Task goal =>
Only the lines from the one containing "Screen dimensions: 1329x968" through the one containing "Click the red" should be printed, exactly as they appear below, with both ends included.
BEGIN The data
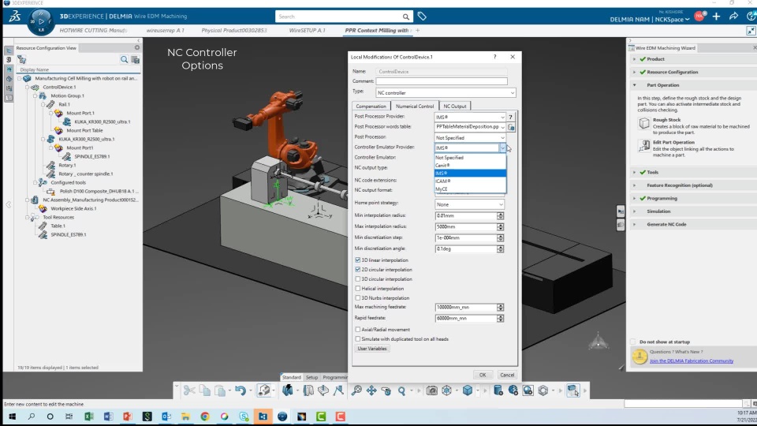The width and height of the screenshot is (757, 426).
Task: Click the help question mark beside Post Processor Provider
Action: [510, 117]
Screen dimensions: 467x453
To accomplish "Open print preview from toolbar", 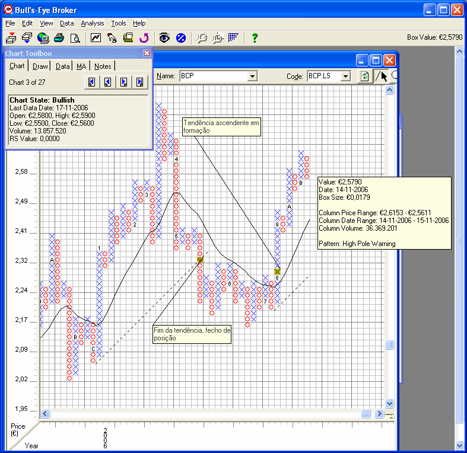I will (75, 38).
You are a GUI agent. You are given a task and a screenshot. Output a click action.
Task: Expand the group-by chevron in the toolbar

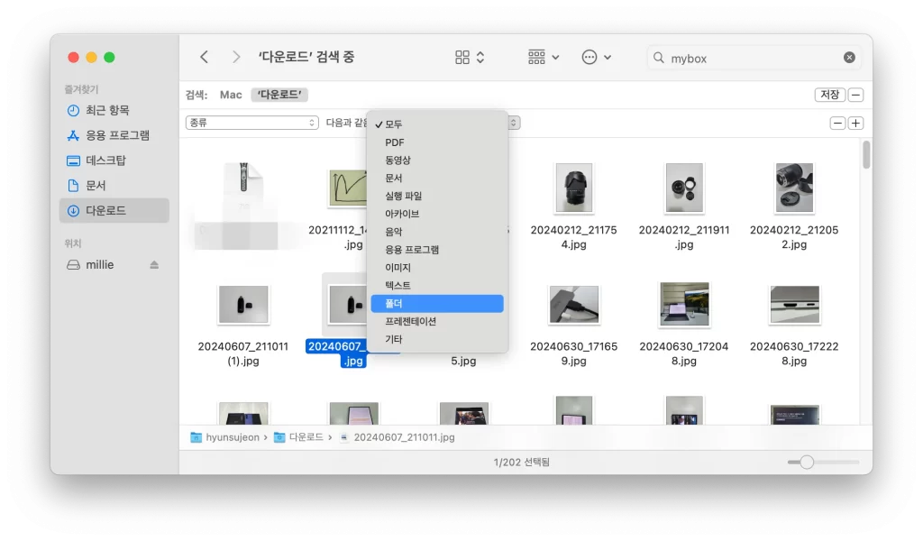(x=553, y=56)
END The data
BEGIN The data
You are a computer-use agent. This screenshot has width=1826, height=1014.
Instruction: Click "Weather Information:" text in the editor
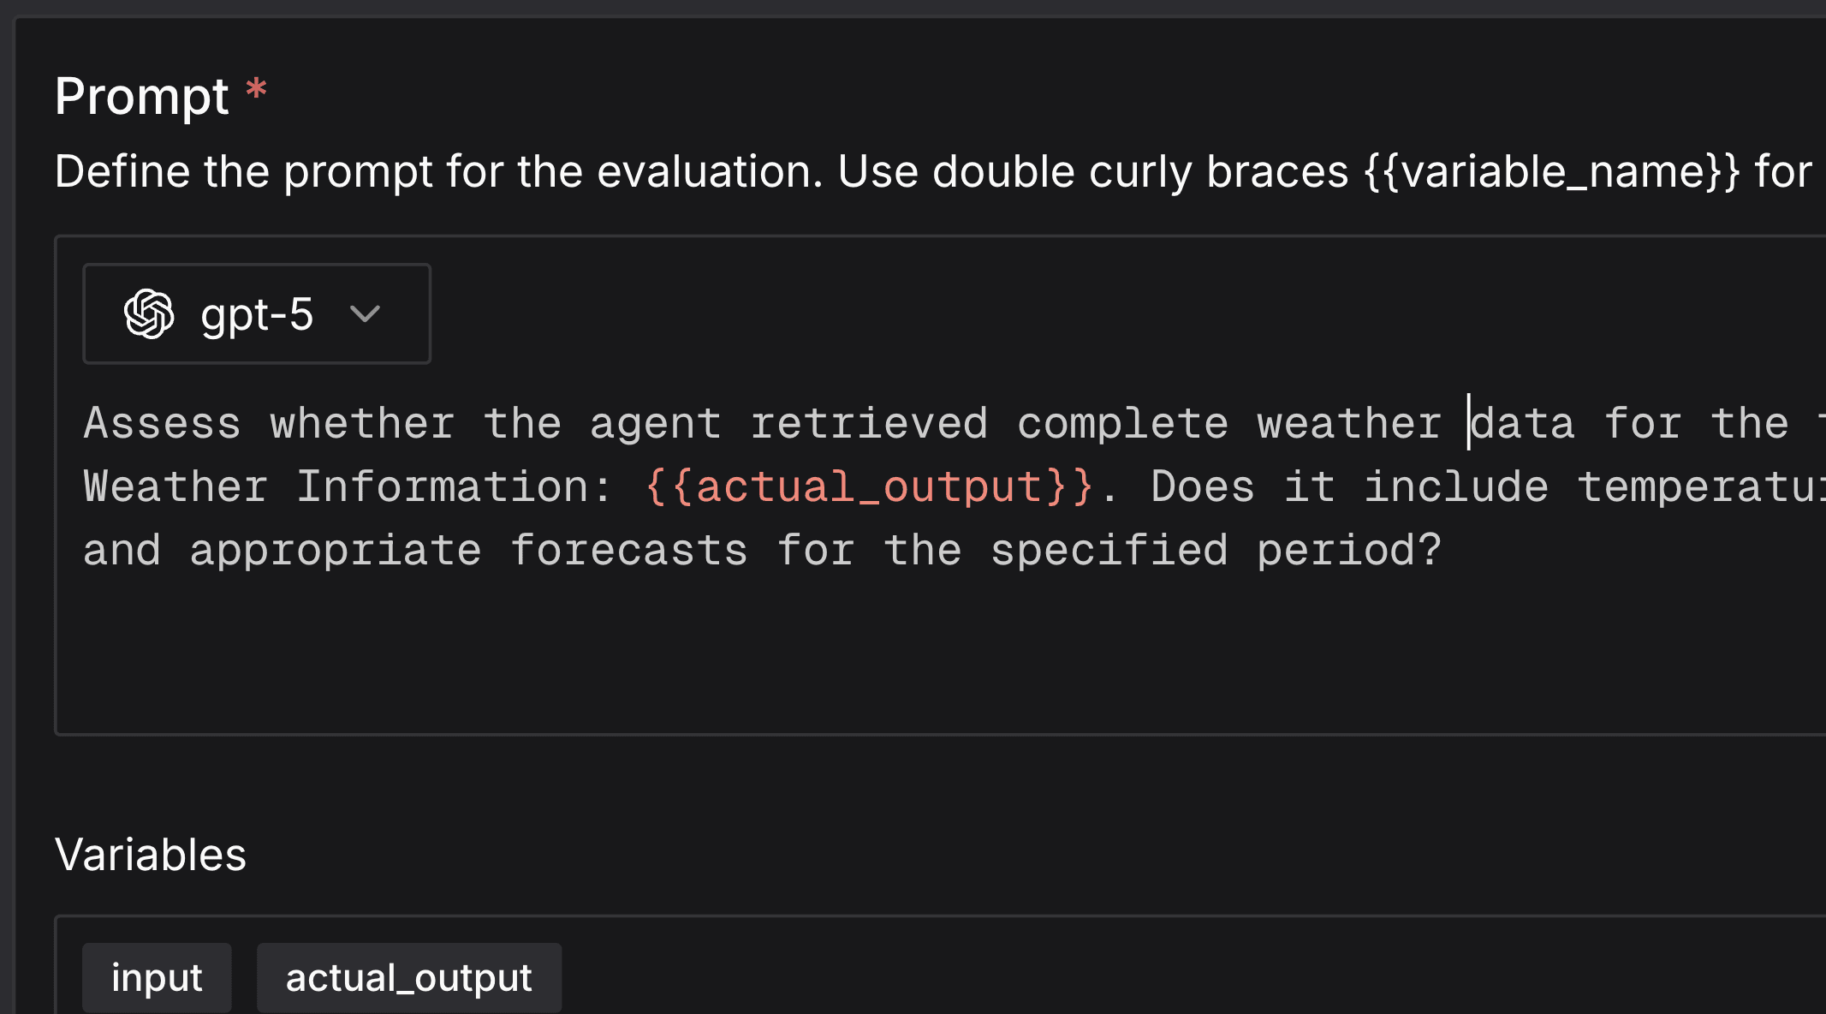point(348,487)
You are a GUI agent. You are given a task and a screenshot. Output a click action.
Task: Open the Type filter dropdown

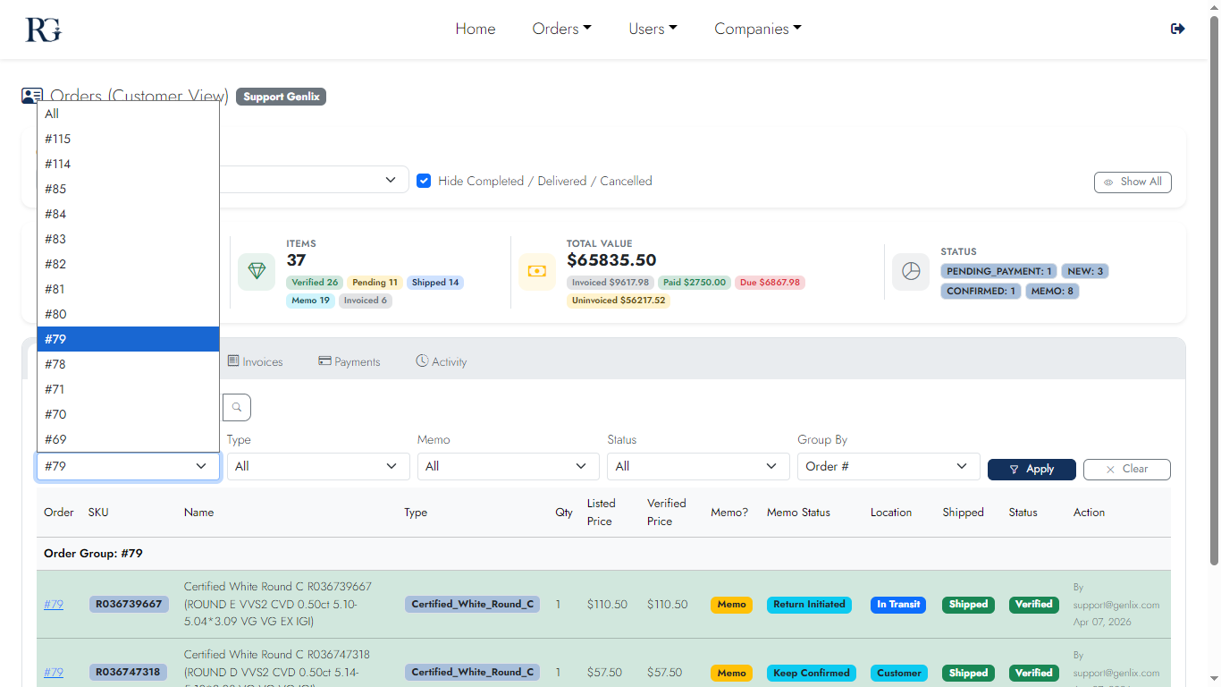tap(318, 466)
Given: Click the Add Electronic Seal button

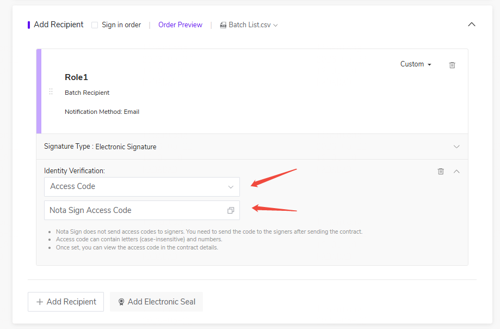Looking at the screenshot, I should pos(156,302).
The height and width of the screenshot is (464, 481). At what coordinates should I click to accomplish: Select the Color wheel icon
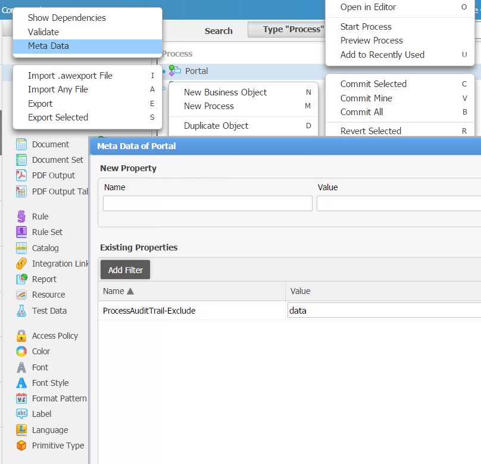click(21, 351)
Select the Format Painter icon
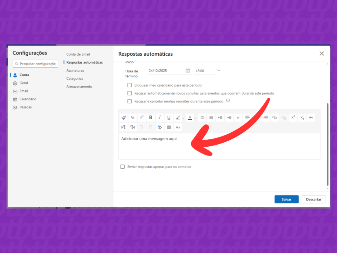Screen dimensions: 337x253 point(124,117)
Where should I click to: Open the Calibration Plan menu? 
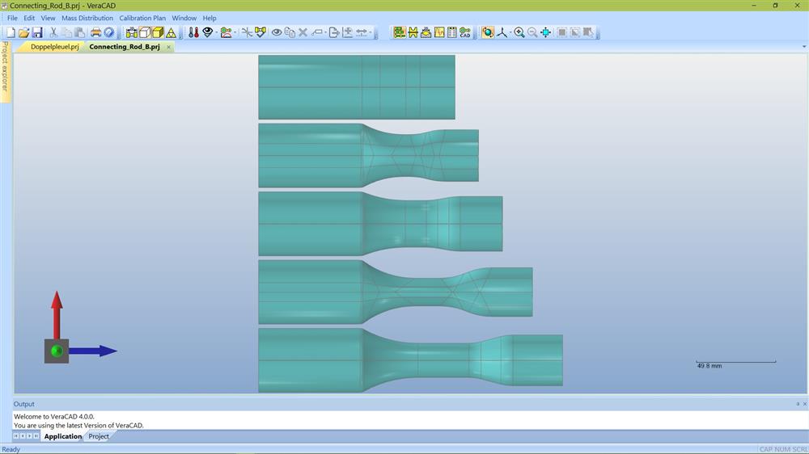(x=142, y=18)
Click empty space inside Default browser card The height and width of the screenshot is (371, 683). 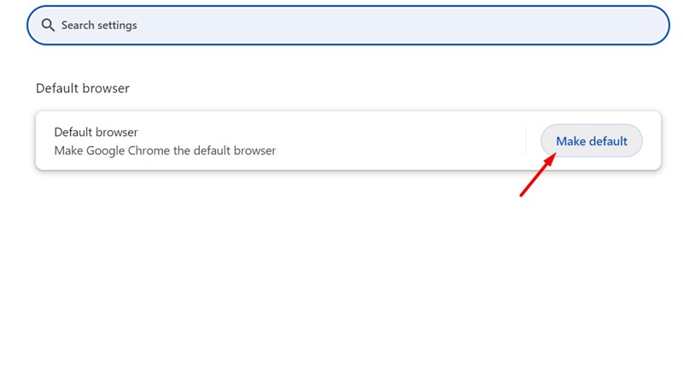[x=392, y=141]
END The data
BEGIN The data
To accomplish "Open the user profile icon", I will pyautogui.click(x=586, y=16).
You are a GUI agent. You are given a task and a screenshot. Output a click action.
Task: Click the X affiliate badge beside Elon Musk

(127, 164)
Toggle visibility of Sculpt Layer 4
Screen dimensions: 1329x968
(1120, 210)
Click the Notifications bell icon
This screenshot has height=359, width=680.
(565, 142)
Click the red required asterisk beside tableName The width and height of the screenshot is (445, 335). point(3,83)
END The data
Answer space =>
Screen dimensions: 1329x968
(1120, 210)
Click the Notifications bell icon
This screenshot has height=359, width=680.
(565, 142)
Click the red required asterisk beside tableName The width and height of the screenshot is (445, 335). point(3,83)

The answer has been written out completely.